At last week's Sellers' Conference for Online Entrepreneurs in Seattle, Amazon merchants said they're being hit with seller performance complaints and suspensions at unprecedented rates.

Lesley Hensell, a partner at seller help service Online Sales Step by Step, said Amazon is charging the good guys to defeat the bad guys.

"They need to fund going after these bad actors," Hensell said in her keynote.

No list of brands or products has been publicly released, but sellers said they've been notified about the $1,500 charge to sell Nike, Adidas and Asics shoes. In different categories, Amazon is charging $1,000 to sell products from Hasbro, Lego, Pokemon and others.

According to an e-mailed statement from a Nike spokesperson, the company "does not sell on Amazon.com and our policies do not allow our authorized wholesale accounts to sell on Amazon.com." Nike didn't say how long those policies have been in place.

Hensell said she expects gating to move into more brands and categories.

The broader concern for merchants is that Amazon is slowly eliminating the very popular practice of retail arbitrage. The many businesses that shop around for liquidation and clearance sales and turn around and sell items for higher prices on Amazon now have to consider what happens if the e-retailer only allows listings that come from authorized resellers.

At the conference, George Lawrence, founder of shopping search tool MerchantWords.com, referred to the group as "worried arbitragers." He said he doesn't expect the practice to be eliminated anytime soon.

But one seller, who spoke on the condition of anonymity, said the new rules cut him off from selling thousands of products without extensive proof that the items were purchased from a manufacturer or distributor. Then there's the cost. To sell Samsung products, for example, he'd be forced to pay $1,000.

For sellers generating less than $1 million a year on Amazon, the charges will be cost prohibitive, he said.

As with every policy change at Amazon, the stated purpose of gating is to clean up and improve the consumer experience. The proliferation of knock-offs has been noticed by buyers and threatens the site's integrity.

Heading into the fourth quarter and the holiday season, Amazon needs customers to trust that the clothes, jewelry and gifts they're buying are real.

"Amazon feels that they're somewhat under attack and their credibility is under attack," Jeff Cohen, director of business development at Seller Labs, a site to help Amazon sellers, told the audience. "The customer is the most important thing. Sorry, it's not us."

Jeff Cohen, director of business development at Seller Labs.
Ari Levy | CNBC

Seller frustration is palpable. According to a survey published in January from WebRetailer and Feedvisor, 61 percent of Amazon sellers fear being banned.

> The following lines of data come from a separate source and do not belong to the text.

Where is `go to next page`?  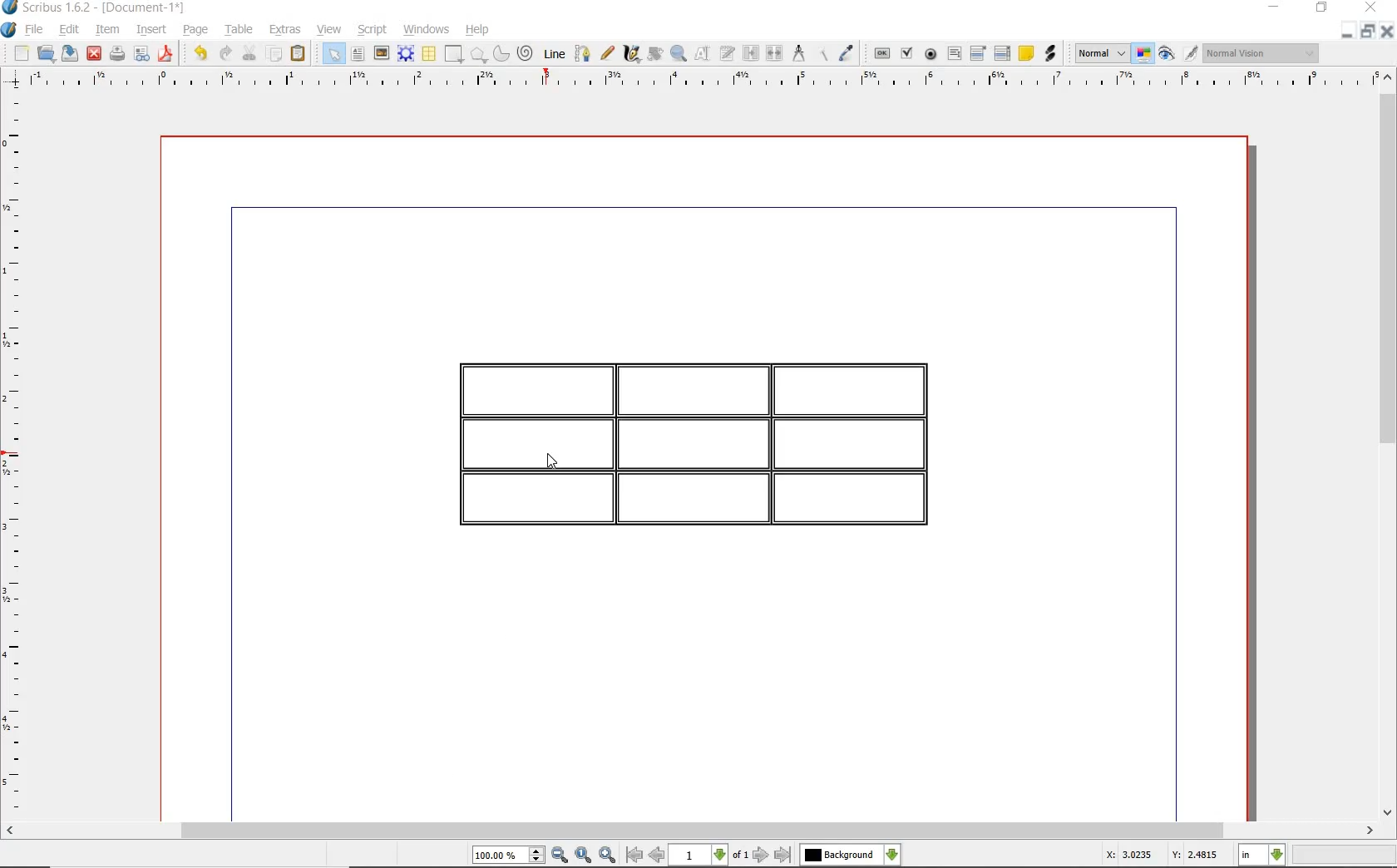
go to next page is located at coordinates (762, 854).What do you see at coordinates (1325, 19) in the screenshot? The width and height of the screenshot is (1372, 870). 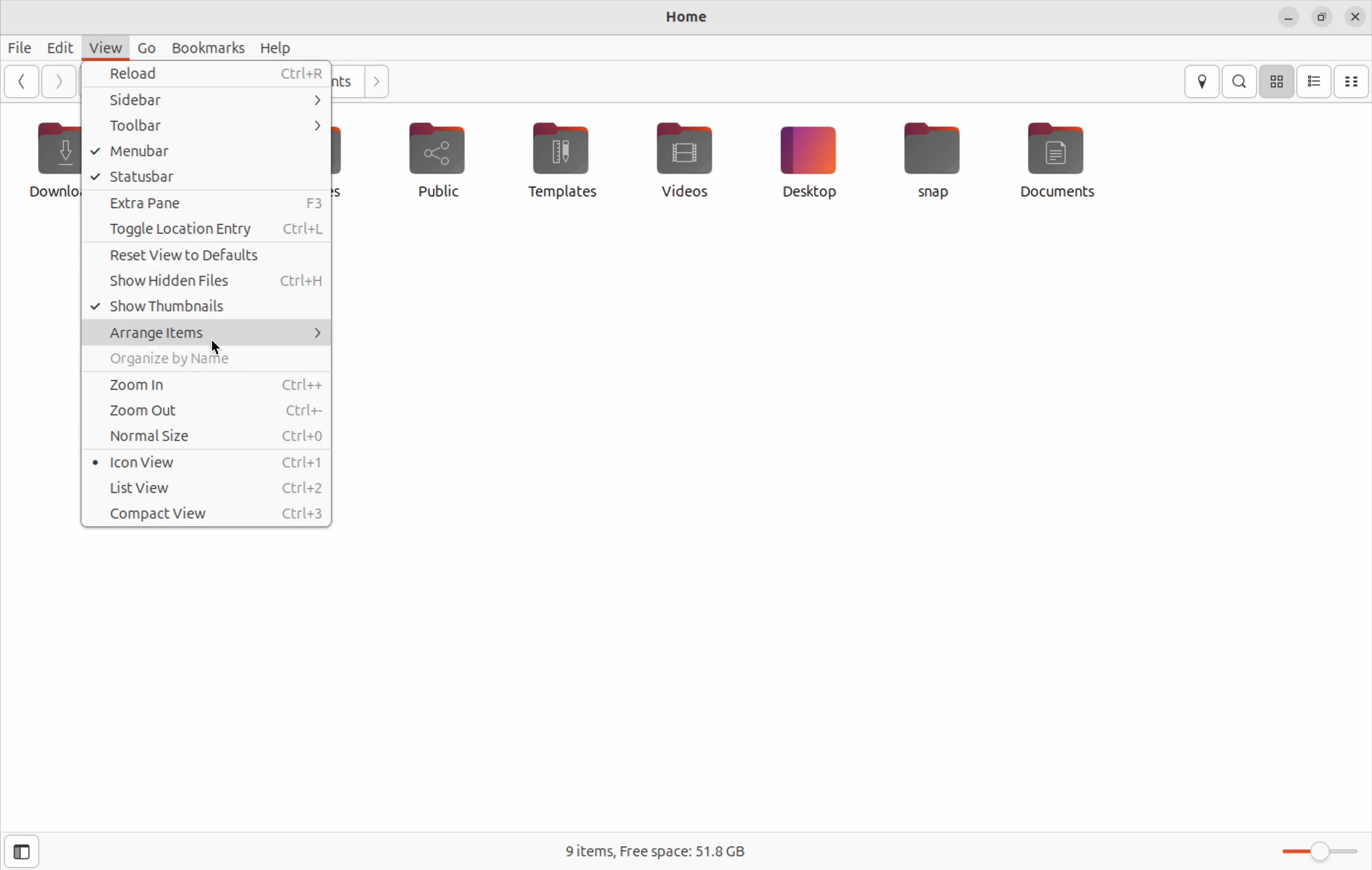 I see `resize` at bounding box center [1325, 19].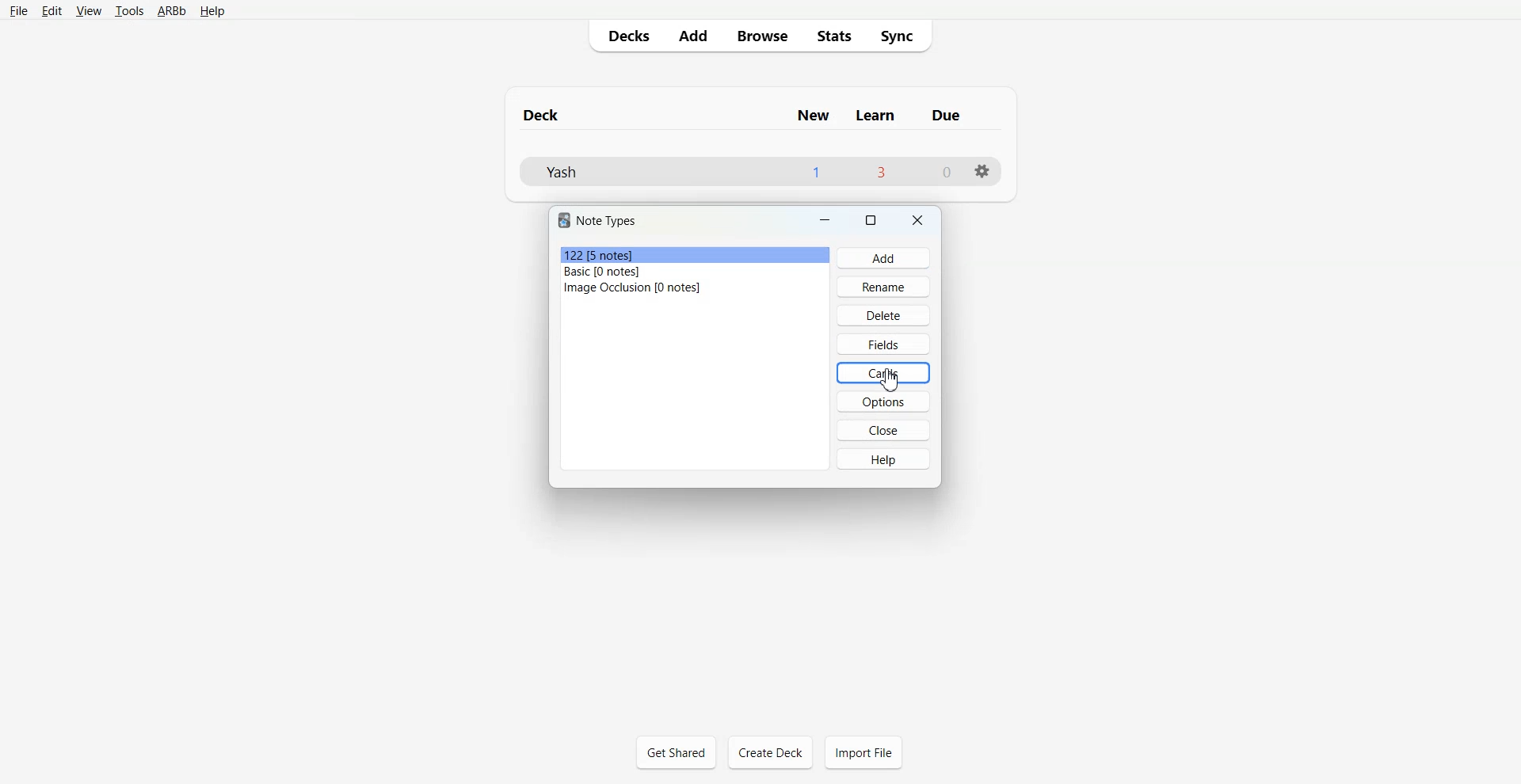 The width and height of the screenshot is (1521, 784). I want to click on Tools, so click(129, 11). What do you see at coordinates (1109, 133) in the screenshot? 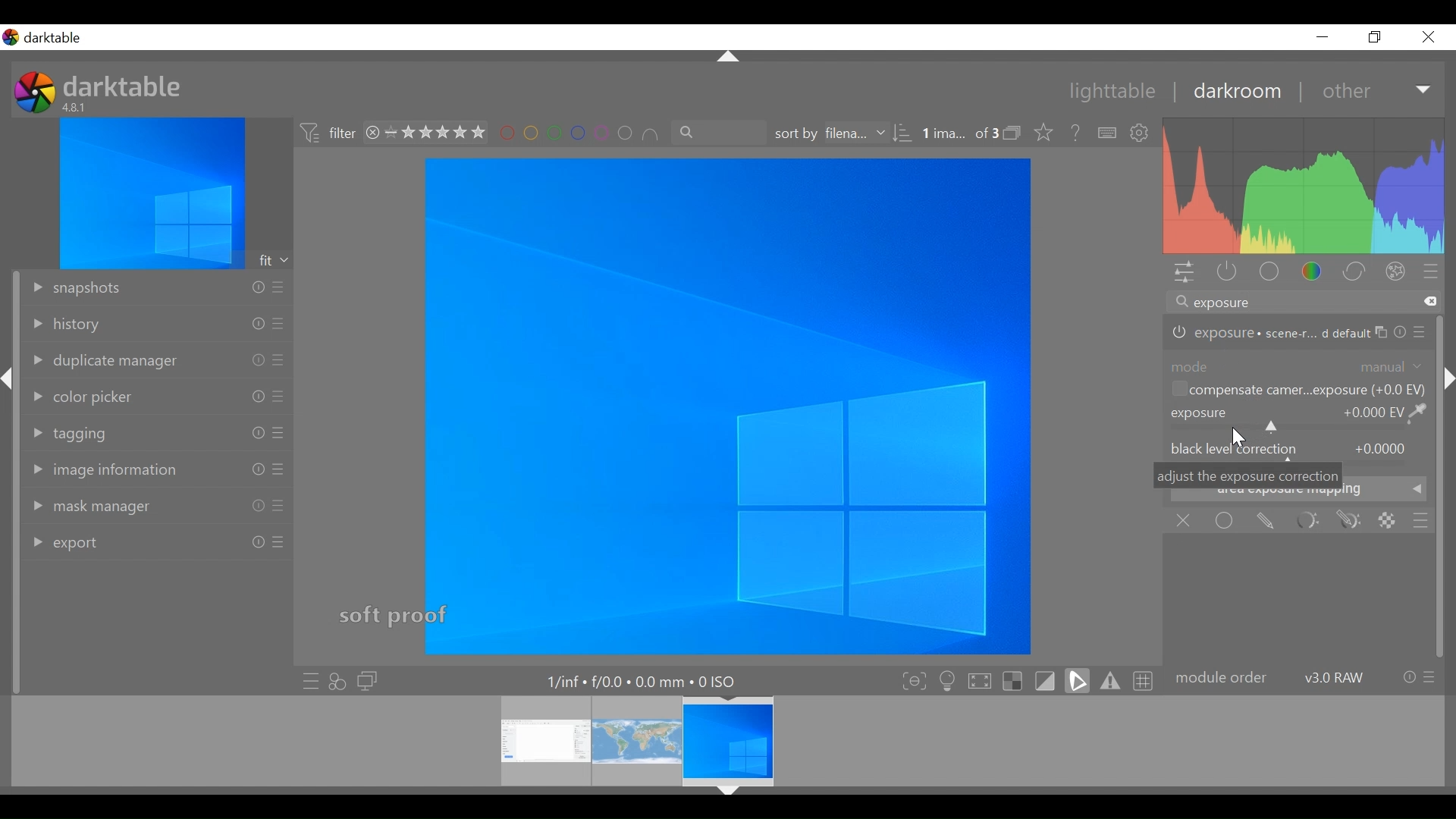
I see `define shortcuts` at bounding box center [1109, 133].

Jennifer Orr, who sells beauty products on Amazon, said her sales have tanked since she was suspended for 28 days in mid-2015. At its peak, she said her business was generating annual revenue of $1.3 million, sending 15 percent to Amazon.

Orr is down by well over half even after getting reinstated because her products don't have the same visibility, and there are other items she's too frightened to sell. Orr said she and other sellers are paying for the problem brought on by the counterfeiters.

"They created a monster," Orr said. "The rules aren't clear and they change them as they go along."